Gallipoli Disaster Begins With a Naval Gamble - Ottoman World War I
Why It Matters
The disaster demonstrated that naval firepower alone cannot overcome well‑prepared coastal fortifications, prompting a costly shift to amphibious operations and reshaping Allied strategic thinking for the remainder of World War I.
Key Takeaways
- •Churchill's naval plan aimed to force Dardanelles, capture Istanbul.
- •Outdated pre‑dreadnoughts were sacrificed despite captains' attachment in operation.

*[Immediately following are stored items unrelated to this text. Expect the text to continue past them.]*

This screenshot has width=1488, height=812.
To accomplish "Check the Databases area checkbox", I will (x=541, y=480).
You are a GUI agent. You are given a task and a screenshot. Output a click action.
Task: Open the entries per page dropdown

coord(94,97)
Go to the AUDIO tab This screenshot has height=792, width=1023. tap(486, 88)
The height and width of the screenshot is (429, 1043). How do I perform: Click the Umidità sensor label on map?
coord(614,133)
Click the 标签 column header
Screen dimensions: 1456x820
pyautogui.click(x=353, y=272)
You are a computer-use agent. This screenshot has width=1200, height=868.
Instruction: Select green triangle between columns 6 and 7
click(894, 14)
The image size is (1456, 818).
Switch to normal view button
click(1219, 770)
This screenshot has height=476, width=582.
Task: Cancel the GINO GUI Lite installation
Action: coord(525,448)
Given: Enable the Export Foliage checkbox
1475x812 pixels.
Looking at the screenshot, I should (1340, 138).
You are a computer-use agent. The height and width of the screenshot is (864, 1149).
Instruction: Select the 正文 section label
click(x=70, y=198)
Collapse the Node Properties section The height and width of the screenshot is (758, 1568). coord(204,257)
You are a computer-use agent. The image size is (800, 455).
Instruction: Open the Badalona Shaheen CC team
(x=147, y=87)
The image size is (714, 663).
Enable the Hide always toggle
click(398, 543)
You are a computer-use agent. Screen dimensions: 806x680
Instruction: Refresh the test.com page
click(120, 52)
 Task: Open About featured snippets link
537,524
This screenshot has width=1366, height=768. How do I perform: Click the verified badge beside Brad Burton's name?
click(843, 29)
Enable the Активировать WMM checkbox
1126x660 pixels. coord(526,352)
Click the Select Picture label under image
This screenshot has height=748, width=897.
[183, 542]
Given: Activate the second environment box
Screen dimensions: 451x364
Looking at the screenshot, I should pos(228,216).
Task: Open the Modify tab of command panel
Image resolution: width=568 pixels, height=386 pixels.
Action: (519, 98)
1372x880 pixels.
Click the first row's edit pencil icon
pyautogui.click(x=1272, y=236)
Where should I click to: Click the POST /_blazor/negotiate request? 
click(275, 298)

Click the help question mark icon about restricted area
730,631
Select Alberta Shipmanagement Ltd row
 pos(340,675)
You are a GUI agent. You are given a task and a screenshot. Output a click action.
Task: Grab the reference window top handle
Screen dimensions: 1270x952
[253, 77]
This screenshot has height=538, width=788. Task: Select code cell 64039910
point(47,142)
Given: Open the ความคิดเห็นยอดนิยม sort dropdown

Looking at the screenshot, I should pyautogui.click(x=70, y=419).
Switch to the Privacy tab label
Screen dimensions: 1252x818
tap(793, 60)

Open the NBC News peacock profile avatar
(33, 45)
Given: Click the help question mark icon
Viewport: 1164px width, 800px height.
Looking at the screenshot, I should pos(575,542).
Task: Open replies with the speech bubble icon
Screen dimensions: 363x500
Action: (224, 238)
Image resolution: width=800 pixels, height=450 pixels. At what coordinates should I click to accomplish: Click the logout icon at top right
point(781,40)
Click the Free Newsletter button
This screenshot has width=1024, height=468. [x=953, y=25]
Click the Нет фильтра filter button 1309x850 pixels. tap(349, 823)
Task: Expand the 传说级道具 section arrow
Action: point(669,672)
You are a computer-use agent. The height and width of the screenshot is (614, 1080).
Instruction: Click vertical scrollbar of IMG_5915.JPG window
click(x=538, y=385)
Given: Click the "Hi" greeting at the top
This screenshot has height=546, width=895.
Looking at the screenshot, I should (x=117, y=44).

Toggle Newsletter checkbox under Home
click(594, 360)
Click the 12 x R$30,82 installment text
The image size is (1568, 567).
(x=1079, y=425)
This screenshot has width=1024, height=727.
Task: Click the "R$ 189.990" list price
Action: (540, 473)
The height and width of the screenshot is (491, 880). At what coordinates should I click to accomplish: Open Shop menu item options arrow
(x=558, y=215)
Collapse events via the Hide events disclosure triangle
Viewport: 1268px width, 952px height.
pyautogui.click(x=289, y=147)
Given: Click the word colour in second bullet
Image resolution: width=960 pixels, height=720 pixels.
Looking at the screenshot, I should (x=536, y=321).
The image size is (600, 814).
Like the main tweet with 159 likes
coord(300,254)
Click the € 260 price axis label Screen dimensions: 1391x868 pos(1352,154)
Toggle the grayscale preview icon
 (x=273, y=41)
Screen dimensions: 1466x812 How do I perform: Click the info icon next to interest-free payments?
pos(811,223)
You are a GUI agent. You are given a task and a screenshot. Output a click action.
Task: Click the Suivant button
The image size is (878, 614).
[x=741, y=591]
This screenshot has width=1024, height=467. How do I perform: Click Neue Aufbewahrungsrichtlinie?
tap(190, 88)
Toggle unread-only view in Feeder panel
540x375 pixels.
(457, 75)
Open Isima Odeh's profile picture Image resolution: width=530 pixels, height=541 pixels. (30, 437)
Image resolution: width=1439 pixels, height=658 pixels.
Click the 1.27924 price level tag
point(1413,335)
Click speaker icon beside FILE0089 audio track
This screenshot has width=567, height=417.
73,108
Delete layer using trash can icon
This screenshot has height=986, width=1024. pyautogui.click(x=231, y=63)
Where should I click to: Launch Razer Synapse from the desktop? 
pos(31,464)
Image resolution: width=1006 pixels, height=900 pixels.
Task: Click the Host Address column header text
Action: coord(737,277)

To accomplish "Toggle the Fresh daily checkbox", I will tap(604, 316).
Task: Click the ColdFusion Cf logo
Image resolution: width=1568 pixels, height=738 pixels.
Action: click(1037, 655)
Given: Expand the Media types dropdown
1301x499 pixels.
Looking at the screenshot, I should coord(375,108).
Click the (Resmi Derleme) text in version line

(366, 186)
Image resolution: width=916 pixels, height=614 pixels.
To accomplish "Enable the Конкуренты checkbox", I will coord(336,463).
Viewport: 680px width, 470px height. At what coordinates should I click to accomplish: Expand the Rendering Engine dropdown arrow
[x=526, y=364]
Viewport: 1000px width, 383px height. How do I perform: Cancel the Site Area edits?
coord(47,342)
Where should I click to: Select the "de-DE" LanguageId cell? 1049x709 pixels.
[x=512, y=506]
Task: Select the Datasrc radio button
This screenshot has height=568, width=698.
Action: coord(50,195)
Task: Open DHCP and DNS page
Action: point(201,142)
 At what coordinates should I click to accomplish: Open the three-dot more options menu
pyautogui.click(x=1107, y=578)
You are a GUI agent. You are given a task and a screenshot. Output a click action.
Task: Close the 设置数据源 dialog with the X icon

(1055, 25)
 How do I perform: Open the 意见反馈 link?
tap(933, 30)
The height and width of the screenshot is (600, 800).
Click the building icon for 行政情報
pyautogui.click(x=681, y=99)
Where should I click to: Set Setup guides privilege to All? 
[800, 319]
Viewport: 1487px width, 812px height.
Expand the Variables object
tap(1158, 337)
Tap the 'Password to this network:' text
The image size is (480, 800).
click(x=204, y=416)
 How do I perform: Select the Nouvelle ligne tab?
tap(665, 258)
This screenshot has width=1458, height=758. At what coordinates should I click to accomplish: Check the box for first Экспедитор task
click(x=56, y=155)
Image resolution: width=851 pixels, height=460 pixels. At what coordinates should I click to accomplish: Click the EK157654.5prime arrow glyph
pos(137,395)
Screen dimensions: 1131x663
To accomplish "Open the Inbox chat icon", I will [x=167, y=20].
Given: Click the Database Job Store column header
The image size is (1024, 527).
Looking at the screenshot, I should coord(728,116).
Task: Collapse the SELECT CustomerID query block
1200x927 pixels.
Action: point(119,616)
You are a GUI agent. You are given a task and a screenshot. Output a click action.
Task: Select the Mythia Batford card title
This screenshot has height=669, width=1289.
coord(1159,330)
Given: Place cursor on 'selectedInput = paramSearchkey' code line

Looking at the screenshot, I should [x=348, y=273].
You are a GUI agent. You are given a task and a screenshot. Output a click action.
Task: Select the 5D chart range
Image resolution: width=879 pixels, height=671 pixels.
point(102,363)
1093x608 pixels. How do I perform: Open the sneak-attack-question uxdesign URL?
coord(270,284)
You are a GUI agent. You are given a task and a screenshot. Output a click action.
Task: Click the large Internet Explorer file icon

- •Minefields and German‑led artillery halted Allied naval advance.
- •Failure of naval assault forced massive amphibious landings at Gallipoli.
- •Ottoman defenses, led by Liman and Kemal, inflicted heavy casualties.
Summary
The video examines how Winston Churchill’s daring Dardanelles naval gamble set in motion the catastrophic Gallipoli campaign of 1915. After the Russian Caucasus crisis, Field Marshal Kitchener ordered the Admiralty to force the straits, hoping a swift naval breakthrough would relieve the Eastern Front and force the Ottoman capital to capitulate.
Vice‑Admiral Sackville Carden’s four‑stage plan called for overwhelming bombardment, minesweeping, and a push through the Narrows into the Sea of Marmara. The Entente assembled fourteen British and four French battleships, including the modern HMS Queen Elizabeth, but relied heavily on obsolete pre‑dreadnoughts slated for scrapping. German officers reinforced Ottoman forts, laying additional mines and operating heavy guns, which, combined with rugged terrain and poor weather, blunted the Allied firepower.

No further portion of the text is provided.